> _Text segment_:

The Life-Changing Magic of Tidying

Magic of tidying question

Yesterday, on the blog, I was reflecting on time away and one of the things that struck me was my response to big son’s question, “What do you miss about home Mum?” I can honestly say that I struggled to come up with anything. Away with my family in Cornwall, I had all that I needed and actually felt myself craving a simpler existence on my return home. We need so little to be happy day to day and yet we surround ourselves with so much stuff and this can keep us from enjoying and connecting with the more important people and things.

Over the past few years, I have had regular bursts of decluttering. The house is clearer for sure and much of the emotional baggage released, thanks to several powerful sessions with decluttering coach and personal organiser Helen Sanderson and now, the more I get rid of, the more I want to release. And yet, keeping clear and tidy seems to be an ongoing challenge for me and for many. I am aware of the benefits and could share several examples of unexplained good fortune and matters resolved that I am convinced were prompted (energetically) by decluttering. There is power in the stuff we surround ourselves with and it’s not always good. In letting to, we make space for something better.

> _The input_:
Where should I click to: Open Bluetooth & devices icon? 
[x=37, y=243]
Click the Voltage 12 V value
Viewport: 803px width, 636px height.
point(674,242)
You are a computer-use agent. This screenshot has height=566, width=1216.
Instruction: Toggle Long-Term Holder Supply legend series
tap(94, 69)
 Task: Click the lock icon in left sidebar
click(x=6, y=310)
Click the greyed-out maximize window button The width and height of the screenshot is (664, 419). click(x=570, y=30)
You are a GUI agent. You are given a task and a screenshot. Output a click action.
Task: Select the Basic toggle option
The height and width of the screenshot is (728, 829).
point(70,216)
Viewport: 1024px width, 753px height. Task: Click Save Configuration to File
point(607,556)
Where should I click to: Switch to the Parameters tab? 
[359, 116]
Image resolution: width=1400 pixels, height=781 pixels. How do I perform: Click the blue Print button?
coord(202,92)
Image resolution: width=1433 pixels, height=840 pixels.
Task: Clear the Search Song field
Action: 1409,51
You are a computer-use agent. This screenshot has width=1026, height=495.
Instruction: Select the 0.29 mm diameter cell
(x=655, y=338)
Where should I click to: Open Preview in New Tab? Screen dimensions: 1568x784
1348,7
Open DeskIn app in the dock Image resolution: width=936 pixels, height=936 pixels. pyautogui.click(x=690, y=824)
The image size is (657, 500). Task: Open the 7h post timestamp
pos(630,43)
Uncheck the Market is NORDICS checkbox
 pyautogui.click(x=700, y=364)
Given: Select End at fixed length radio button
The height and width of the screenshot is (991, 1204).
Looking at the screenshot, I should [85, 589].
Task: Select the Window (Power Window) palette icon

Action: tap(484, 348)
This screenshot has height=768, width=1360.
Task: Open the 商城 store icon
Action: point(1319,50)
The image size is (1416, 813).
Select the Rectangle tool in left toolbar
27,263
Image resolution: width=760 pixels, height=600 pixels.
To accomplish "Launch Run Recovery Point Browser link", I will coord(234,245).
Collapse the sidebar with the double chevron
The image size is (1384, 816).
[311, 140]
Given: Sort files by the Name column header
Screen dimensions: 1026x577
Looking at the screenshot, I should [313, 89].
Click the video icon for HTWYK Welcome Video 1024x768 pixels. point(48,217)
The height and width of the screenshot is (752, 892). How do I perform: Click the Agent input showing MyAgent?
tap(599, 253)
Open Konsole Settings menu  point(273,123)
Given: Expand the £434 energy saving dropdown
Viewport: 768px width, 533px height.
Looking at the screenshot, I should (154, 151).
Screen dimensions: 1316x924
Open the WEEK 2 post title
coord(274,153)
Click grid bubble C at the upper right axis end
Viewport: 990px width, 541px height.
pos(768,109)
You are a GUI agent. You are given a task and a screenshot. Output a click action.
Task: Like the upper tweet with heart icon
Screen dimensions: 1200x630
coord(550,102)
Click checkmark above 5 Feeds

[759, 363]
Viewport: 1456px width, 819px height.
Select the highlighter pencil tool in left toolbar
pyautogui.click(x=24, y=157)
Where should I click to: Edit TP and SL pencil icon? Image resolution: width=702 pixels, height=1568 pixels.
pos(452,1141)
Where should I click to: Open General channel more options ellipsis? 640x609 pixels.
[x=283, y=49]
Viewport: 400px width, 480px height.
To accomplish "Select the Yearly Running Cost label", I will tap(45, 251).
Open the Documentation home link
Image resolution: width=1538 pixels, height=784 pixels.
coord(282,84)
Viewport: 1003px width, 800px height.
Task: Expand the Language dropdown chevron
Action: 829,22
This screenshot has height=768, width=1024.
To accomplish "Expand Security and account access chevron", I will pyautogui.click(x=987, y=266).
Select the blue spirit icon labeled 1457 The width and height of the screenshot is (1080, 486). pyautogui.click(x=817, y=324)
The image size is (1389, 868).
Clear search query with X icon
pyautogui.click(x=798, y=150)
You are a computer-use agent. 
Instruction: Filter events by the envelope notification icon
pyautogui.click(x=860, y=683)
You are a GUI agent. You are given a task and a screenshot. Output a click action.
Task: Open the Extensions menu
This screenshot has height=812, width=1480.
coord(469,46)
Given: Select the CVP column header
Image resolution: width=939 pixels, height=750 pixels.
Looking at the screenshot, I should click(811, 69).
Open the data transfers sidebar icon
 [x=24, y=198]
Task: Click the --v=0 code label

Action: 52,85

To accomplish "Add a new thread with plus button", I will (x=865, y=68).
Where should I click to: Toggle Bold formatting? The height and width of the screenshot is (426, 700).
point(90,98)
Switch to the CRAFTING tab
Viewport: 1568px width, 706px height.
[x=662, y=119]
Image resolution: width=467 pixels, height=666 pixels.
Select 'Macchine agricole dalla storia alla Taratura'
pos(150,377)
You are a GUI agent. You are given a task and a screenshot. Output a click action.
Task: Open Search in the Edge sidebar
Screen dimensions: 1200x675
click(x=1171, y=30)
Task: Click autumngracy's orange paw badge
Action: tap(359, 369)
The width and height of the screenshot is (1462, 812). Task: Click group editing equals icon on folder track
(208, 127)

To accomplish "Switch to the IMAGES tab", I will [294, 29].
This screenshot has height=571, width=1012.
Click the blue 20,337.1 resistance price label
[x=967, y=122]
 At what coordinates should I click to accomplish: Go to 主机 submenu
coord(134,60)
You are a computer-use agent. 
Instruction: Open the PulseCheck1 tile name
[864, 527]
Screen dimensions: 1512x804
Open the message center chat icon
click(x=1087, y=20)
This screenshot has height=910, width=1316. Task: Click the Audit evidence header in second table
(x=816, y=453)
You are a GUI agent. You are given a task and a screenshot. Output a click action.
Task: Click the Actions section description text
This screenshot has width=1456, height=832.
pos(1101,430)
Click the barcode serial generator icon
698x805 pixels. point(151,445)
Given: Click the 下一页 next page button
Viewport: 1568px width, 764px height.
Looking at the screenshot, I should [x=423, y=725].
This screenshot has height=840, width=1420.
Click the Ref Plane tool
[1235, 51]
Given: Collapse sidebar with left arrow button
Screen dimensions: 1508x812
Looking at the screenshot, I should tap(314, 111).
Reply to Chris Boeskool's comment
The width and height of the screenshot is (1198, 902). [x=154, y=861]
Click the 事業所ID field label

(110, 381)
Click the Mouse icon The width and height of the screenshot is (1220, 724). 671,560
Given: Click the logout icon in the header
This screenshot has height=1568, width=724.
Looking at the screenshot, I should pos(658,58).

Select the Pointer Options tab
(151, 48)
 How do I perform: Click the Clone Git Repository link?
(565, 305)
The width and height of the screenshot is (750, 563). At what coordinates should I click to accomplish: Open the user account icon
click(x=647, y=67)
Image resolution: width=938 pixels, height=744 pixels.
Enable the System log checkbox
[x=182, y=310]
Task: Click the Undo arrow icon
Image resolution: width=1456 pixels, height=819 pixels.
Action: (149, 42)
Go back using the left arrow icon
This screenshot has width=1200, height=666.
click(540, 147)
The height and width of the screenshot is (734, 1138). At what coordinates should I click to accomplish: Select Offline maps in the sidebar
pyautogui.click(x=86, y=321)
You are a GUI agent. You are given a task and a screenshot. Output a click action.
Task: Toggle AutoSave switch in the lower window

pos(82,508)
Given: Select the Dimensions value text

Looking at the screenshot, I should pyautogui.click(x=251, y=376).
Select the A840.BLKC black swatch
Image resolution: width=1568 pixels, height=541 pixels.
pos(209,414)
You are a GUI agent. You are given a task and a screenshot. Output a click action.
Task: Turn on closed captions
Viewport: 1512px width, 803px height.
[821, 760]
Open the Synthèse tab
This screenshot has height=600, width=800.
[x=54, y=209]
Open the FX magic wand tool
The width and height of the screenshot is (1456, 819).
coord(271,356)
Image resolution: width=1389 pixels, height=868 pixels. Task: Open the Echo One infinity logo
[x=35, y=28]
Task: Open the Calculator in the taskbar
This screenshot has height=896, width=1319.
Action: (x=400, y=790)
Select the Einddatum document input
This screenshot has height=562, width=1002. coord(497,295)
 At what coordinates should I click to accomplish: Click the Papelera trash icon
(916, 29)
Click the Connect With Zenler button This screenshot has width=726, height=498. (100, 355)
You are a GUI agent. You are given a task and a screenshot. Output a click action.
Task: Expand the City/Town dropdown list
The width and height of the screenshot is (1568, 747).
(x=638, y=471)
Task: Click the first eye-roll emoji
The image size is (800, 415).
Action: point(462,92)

> _Exercise requirements_:
• a. Summarize the blog post on tidying in two sentences.
• b. Recast everything in the records from the line containing "Select the Einddatum document input" down through the end of the records as a numbered list, leaving out blank lines.
The blog post and the records have nothing to do with each other.

> _Solved tasks_:
• a. After time away with family in Cornwall, the writer could think of nothing missed about home and returned craving a simpler existence, since people need so little to be happy yet surround themselves with stuff that keeps them from more important people and things. Regular bursts of decluttering, helped by sessions with coach Helen Sanderson, have cleared the house and released emotional baggage, and although staying tidy remains an ongoing challenge, the writer holds that letting go makes space for something better.

• b.
1. Select the Einddatum document input
2. This screenshot has height=562, width=1002. coord(497,295)
3.  At what coordinates should I click to accomplish: Click the Papelera trash icon
4. (916, 29)
5. Click the Connect With Zenler button This screenshot has width=726, height=498. (100, 355)
6. You are a GUI agent. You are given a task and a screenshot. Output a click action.
7. Task: Expand the City/Town dropdown list
8. The width and height of the screenshot is (1568, 747).
9. (x=638, y=471)
10. Task: Click the first eye-roll emoji
11. The image size is (800, 415).
12. Action: point(462,92)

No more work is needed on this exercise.